# Exercise goal:
Reproduce, exactly and in full, the lines from the one with "The height and" through the one with "Viber from the" in the data below; drop pictures.

# Data records:
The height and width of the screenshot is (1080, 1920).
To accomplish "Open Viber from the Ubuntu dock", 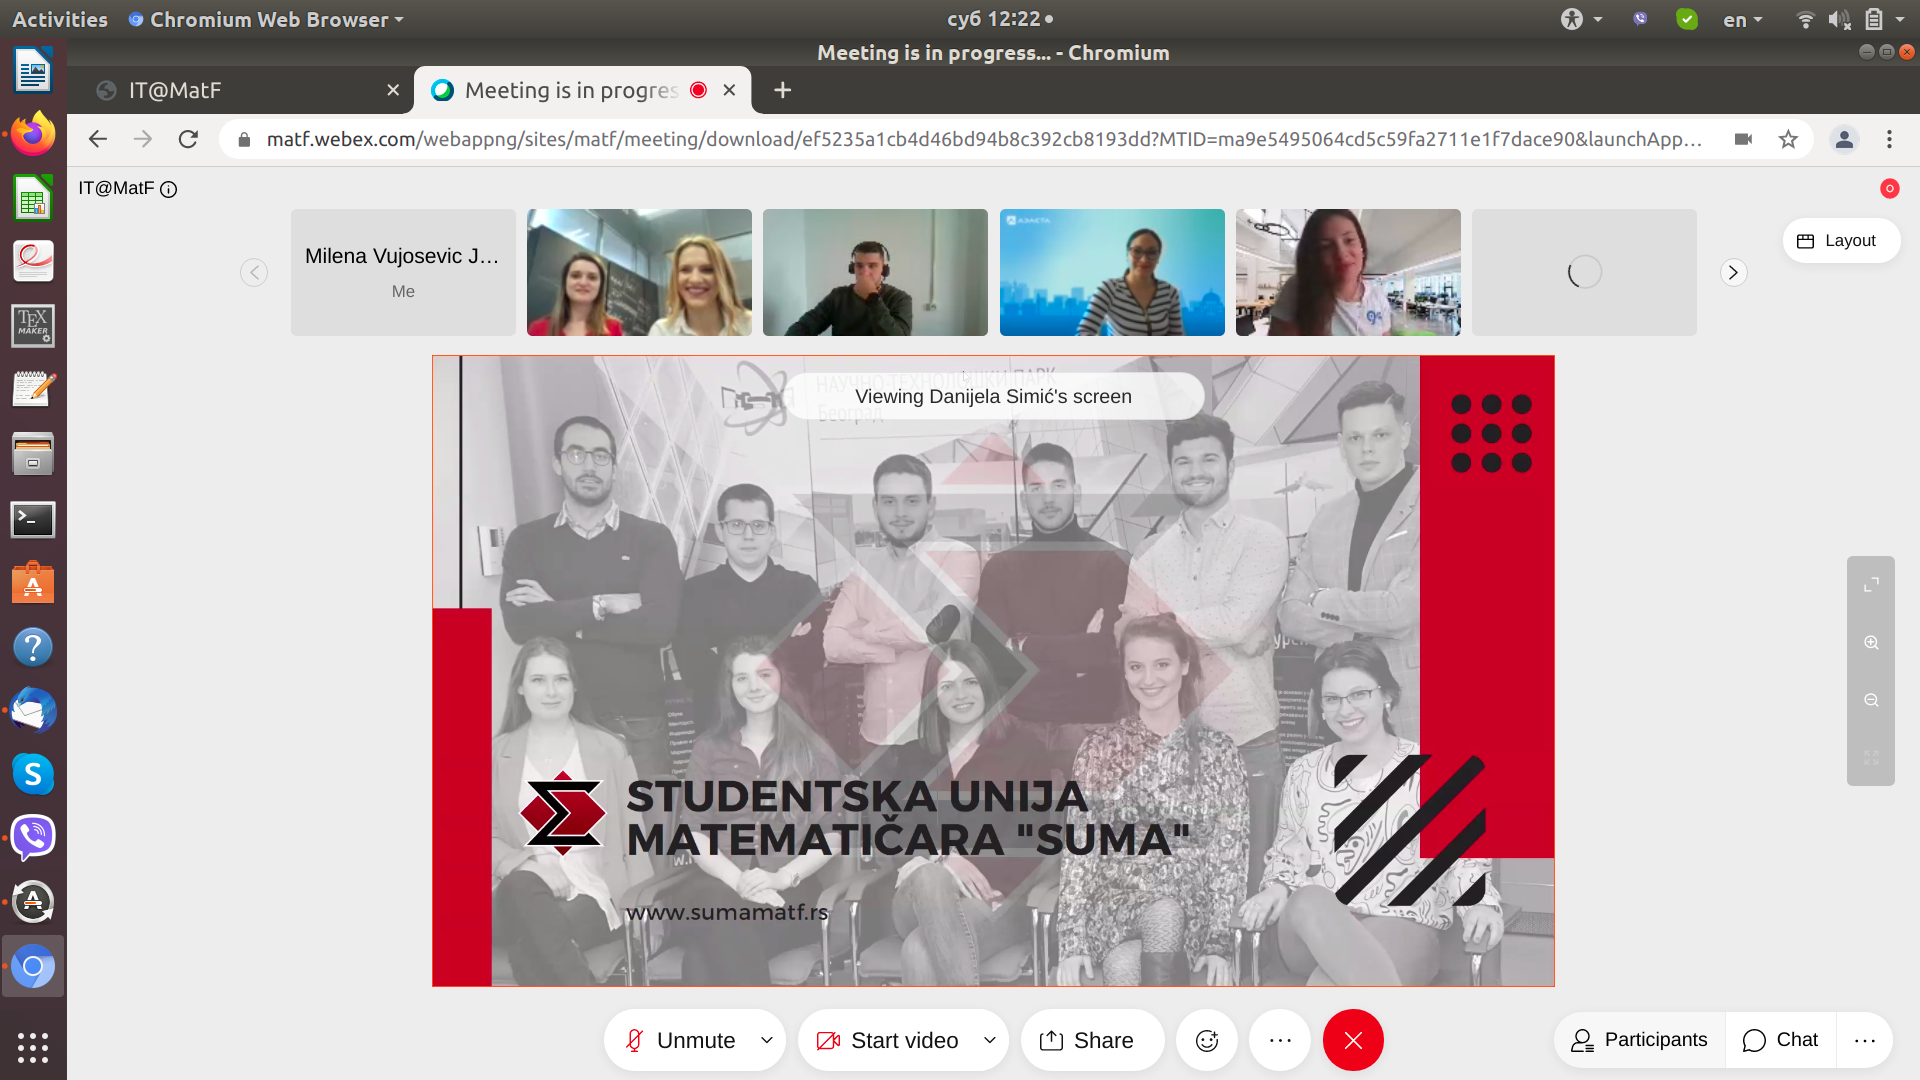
--
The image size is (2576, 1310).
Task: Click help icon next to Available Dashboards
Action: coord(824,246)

# Final answer:
The height and width of the screenshot is (1080, 1920).
To accomplish "Open Viber from the Ubuntu dock", 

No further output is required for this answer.